Page text:
══════════════════════════════

The relationship between fine-scale fractures and conventional joints and faults is poorly known. The influence of joints and fractures on the topography of Kansas has been cited by various authors, most notably by Ward (1968) and White (1990). We suspect, however, that fine-scale fractures discerned on shaded-relief maps are fundamentally different and instead may represent components of the overall structure of the earth's crust. The evidence for such a system of fine-scale fractures presently is based solely on their presumed effect on topography, and to our knowledge the fractures themselves have not been observed directly. If a widespread system of fine-scale fractures is subsequently confirmed, it will be a significant advance in structural geology.
The term "fine-scale" is a relative term. Fractures (including faults) in the earth's crust range over a wide range of scales. Some extend for tens or hundreds of kilometers, whereas others are observable at hand-specimen or thin-section scales. The term "fine-scale"" is used in this context to denote fractures that are smaller than the scale of tectonic features of crustal importance, but connotes a scale substantially larger than the scale of features such as joints observed at an outcrop. In Kansas and the midcontinent region, at least, the fine-scale fractures are pervasive. Measurements in Kansas indicate that they generally occur in several distinctively oriented sets. Where fracture sets are well defined, parallel fractures are spaced about 250 to 400 m apart, but where they are less well defined, it is difficult to measure the spacing between them. Although the importance of these fine-scale fractures seems to have been only recently appreciated, indirect references to subtle linear features that affect soil color or topography have been noted for many decades. We may suspect, however, that fine-scale fractures are present worldwide and have had large influence on the evolution of the topography in many regions.
We can speculate that fine-scale fractures as well as other fractures whose presence is observed at the earth's surface, stem from fractures in the earth's rigid basement that have been propagated all the way to the surface through the overlying sedimentary sequence. For the most part, the fractures are not faults, at least not faults in the ordinary geological sense with perceptible vertical displacement. Instead, the fractures may involve only small vertical displacements in which the two sides of a fracture may move alternately upward and downward relative to each other over distances of perhaps a few centimeters, without creating an aggregate perceptible displacement. Thus, they seem not to be faults because significant vertical displacement would have been detected long ago.
Lineaments have been of interest for decades. Many are discernible especially on Landsat imagery (DuBois, 1978; McCauley and others, 1978: McCauley, 1988). Also faults and fractures have been mapped and measured as well as inferring them from topography and drainage patterns. Geophysical techniques also have been interpreted in light of alignments (Yarger, 1983; Lam, 1987). Recently Merriam and Davis (in press) made a statistical study of these directional data in the U.S. midcontinent, noting that three trends are dominant: northeast, east-northeast, and northwest.

══════════════════════════════

Information given:
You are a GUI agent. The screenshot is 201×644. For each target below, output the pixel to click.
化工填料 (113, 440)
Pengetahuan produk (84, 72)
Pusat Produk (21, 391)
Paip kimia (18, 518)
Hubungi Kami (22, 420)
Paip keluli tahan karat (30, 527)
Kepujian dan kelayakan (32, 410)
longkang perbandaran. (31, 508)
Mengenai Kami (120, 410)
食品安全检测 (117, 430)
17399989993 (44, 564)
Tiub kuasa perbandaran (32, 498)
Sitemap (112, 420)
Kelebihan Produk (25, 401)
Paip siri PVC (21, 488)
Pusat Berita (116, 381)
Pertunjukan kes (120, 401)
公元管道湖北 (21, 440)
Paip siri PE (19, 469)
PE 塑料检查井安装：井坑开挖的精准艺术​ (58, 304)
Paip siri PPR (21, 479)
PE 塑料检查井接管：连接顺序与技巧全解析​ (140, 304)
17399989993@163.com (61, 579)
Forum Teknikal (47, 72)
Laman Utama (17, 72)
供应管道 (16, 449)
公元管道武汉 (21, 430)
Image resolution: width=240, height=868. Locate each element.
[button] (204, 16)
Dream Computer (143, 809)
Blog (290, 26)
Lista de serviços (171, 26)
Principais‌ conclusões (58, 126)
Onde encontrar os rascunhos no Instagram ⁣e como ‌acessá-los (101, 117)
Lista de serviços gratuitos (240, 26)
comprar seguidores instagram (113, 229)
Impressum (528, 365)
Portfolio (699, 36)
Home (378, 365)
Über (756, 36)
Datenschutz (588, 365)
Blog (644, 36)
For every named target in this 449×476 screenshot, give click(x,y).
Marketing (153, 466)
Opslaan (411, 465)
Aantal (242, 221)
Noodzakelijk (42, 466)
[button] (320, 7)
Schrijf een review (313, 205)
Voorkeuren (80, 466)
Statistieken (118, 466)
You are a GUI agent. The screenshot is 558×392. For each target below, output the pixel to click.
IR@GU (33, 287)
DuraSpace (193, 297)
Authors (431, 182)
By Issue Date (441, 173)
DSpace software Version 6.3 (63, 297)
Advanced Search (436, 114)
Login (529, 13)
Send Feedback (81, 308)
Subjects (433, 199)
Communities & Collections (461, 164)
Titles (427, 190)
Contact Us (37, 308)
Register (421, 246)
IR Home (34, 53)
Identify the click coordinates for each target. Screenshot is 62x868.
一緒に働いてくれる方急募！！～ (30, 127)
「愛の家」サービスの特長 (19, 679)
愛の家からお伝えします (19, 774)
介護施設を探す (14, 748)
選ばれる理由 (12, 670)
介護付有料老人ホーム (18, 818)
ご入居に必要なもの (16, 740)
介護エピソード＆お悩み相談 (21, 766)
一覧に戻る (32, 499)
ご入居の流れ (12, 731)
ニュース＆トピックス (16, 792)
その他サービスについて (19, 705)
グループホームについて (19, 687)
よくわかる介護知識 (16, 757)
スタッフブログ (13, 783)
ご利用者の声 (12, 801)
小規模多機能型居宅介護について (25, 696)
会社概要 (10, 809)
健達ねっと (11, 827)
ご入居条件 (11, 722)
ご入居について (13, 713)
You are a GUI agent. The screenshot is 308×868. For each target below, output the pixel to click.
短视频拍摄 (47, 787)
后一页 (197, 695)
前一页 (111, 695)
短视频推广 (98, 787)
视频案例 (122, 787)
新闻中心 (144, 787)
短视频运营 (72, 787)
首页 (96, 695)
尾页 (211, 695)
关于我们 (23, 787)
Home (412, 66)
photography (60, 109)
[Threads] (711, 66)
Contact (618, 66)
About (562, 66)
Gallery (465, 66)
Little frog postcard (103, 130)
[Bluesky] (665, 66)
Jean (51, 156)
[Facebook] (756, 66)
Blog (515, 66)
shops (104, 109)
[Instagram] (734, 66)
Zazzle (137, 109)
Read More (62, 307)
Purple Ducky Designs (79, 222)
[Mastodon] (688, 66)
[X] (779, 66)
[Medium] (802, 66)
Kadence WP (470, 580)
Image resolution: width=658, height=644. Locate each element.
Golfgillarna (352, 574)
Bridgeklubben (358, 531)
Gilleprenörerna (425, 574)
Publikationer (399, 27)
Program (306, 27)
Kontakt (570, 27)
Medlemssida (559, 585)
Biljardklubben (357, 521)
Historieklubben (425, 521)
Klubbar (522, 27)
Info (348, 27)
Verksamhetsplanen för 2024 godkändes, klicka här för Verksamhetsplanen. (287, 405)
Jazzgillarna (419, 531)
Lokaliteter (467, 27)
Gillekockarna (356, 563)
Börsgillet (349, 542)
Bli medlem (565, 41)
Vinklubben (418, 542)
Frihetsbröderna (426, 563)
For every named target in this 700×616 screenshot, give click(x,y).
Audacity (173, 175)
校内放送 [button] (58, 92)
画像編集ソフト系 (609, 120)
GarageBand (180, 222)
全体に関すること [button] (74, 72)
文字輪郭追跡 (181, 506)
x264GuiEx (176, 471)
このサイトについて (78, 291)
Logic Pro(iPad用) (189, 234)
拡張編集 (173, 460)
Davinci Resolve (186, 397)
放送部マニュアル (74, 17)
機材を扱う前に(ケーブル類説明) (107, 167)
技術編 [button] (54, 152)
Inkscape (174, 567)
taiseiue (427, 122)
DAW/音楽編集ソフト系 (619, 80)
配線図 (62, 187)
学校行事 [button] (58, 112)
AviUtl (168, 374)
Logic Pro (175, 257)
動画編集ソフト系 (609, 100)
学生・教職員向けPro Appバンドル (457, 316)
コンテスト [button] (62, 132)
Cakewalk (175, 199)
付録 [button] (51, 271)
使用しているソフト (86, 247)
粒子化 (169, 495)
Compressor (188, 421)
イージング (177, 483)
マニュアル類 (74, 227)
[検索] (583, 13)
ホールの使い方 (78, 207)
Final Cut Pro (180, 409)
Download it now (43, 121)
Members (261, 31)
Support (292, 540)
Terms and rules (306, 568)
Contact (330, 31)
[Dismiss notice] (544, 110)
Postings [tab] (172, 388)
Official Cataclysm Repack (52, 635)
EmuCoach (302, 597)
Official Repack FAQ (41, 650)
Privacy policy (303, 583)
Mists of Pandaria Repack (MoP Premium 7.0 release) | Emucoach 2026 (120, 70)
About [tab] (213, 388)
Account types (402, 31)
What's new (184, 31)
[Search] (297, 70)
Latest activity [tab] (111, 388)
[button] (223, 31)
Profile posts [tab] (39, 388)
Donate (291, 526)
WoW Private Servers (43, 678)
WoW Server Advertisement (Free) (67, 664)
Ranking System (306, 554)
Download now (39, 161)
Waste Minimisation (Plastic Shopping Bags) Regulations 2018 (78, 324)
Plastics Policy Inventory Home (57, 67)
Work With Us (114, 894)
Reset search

══════════════════════════════

Problem set:
(A) Rewrite the passage on fine-scale fractures, starting with "Lineaments have been" and going on through "east-northeast, and northwest.", putting "satellite imagery" in place of "Landsat imagery".
(B) Extend the passage on fine-scale fractures by writing what comes after its last sentence.

Expected outputs:
(A)
Lineaments have been of interest for decades. Many are discernible especially on satellite imagery (DuBois, 1978; McCauley and others, 1978: McCauley, 1988). Also faults and fractures have been mapped and measured as well as inferring them from topography and drainage patterns. Geophysical techniques also have been interpreted in light of alignments (Yarger, 1983; Lam, 1987). Recently Merriam and Davis (in press) made a statistical study of these directional data in the U.S. midcontinent, noting that three trends are dominant: northeast, east-northeast, and northwest.

(B)
Here we need to make the distinction between "fractures" and "lineaments." We regard fractures in the present context as controlling influences of the presence of features perceived as lineaments. We cannot see the fractures (at least not on shaded-relief maps), but we can see lineaments. Lineaments are usually subtle features that are more or less linear in extent and presumably do not represent faults with readily observable vertical displacement. On shaded-relief maps employed here (figs. 5 and 6, and figs. 11-13), perception of the lineaments stems solely from topographic features defined by differences in elevation in DEM files. No "tonal anomalies" that reflect differences in soil color or vegetation as seen usually on aerial photographs or Landsat images are present.
An immediate question is how could fractures have this much influence? Are these fractures actually faults along which slight vertical displacement has gone unrecognized? However, if they are faults, they must have scant vertical displacement, although alternatively they might have substantial lateral displacement that would be difficult to detect. So what are they? They seem to be fractures with very little, if any, displacement, but they nevertheless have had huge influence on the evolution of the landscape. What could cause them? We suggest that they are likely to be components of a fundamental fracture system that affects much or all of the earth's crust.
We may speculate about their origins. One widely suggested hypothesis is that they reflect continuing flexure of the crust in response to the tidal cycles. In other words, the flexures are the counterpart of the solid earth as it responds to the tides, although the responses are very different than the tidal responses of the sea.
Another view is that the fractures may stem from subtle back-and-forth tectonic tilting of the crust as it responds to gentle upwarping and downwarping on a regional basis, although the cycles of back-and-forth tilting would necessarily be vastly longer than the twice-daily cycle of the tides. Nevertheless, whatever the cause and the length of its cycles, the fracture system must be more or less continuously active and presumably is active at present.
The influence of these fractures is revealed by shaded-relief maps of DEM data. Figure 5 is a composite shaded-relief map of the entire study area based on DEM files of 192 quadrangles (fig. 3), each spanning 7 1/2 minutes of latitude and longitude. Figure 5 reveals the immense complexity of the topography, which vaguely resembles seamed and wrinkled, old worn leather that has a decided "grain."
The topography, of course, has been shaped largely by erosion by running water, although supplemented by glaciation in the northern part of the area. The graininess of the landscape suggests that pervasive fracturing of the earth's crust has influenced the topographic detail by affecting the directions of the drainage network at a variety of scales. Viewed collectively, the influences usually appear as aggregations of "lineaments" for a range of scales.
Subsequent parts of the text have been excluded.